PROBLEM TO SOLVE —
Pick out each line in the entries below that contains the word "This", and copy those lines as they appear.

-- -- --

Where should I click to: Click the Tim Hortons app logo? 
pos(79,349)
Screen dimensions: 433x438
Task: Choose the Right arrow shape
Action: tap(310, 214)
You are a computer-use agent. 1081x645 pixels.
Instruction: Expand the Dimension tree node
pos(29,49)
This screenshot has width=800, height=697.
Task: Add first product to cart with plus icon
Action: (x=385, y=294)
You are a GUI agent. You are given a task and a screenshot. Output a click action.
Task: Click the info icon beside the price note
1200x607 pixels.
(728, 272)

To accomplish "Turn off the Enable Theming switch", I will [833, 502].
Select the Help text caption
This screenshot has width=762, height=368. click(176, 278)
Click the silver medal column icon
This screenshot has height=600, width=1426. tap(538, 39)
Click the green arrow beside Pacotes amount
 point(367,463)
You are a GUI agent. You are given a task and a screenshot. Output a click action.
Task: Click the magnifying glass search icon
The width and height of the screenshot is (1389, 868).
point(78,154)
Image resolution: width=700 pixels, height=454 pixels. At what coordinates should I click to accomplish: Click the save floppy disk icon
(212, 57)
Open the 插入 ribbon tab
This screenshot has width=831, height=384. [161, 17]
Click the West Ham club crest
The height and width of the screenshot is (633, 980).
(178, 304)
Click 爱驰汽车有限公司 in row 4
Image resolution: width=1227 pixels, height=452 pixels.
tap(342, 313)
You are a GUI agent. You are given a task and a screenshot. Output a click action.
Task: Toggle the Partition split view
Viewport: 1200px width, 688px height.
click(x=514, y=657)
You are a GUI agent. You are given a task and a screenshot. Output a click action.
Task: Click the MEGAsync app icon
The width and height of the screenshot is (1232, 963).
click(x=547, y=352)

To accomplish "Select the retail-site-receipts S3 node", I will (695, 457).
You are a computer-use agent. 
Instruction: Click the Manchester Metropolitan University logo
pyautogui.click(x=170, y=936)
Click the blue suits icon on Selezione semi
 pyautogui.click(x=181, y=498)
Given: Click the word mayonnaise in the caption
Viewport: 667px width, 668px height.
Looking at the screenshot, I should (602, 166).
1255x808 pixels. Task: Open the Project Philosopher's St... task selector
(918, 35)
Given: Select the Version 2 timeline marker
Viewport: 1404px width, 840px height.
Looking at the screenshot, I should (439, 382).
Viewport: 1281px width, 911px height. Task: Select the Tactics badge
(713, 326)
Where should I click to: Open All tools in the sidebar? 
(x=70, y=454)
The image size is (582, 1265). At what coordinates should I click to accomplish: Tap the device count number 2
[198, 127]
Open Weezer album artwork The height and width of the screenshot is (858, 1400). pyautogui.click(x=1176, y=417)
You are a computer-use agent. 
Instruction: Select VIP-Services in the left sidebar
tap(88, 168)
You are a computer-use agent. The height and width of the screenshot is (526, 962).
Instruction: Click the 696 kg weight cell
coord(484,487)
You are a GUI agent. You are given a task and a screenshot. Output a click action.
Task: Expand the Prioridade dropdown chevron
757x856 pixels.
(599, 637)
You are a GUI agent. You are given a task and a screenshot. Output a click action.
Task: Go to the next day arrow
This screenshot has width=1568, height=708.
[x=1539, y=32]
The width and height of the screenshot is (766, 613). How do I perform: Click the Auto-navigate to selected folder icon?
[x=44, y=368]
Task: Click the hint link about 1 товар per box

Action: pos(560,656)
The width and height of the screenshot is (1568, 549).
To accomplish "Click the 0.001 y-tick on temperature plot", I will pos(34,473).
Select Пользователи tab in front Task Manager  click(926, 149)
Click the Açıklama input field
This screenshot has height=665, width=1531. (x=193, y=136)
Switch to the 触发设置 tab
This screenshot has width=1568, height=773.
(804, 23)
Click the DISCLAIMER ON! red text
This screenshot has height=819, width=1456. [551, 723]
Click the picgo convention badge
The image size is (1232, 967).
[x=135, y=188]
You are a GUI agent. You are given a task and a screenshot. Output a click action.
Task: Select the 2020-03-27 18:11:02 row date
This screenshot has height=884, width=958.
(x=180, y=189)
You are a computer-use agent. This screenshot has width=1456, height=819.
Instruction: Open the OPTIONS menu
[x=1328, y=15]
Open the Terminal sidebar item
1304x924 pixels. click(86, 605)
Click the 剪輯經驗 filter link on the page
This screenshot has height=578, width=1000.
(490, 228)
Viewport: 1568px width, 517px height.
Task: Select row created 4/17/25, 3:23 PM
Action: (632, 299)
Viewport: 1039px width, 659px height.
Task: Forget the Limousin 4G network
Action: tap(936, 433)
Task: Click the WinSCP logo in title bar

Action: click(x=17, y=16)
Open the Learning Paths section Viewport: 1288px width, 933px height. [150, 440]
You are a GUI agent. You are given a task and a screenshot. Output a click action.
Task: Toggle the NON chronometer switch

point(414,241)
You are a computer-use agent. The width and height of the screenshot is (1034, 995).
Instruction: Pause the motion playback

-- -- --

WORKED SOLUTION —
This screenshot has width=800, height=697.
This screenshot has width=762, height=368. click(176, 278)
This screenshot has height=600, width=1426. tap(538, 39)
This screenshot has width=831, height=384. [161, 17]
This screenshot has width=1568, height=708.
This screenshot has height=665, width=1531. (x=193, y=136)
This screenshot has width=1568, height=773.
This screenshot has height=819, width=1456. [551, 723]
This screenshot has height=884, width=958.
You are a computer-use agent. This screenshot has width=1456, height=819.
This screenshot has height=578, width=1000.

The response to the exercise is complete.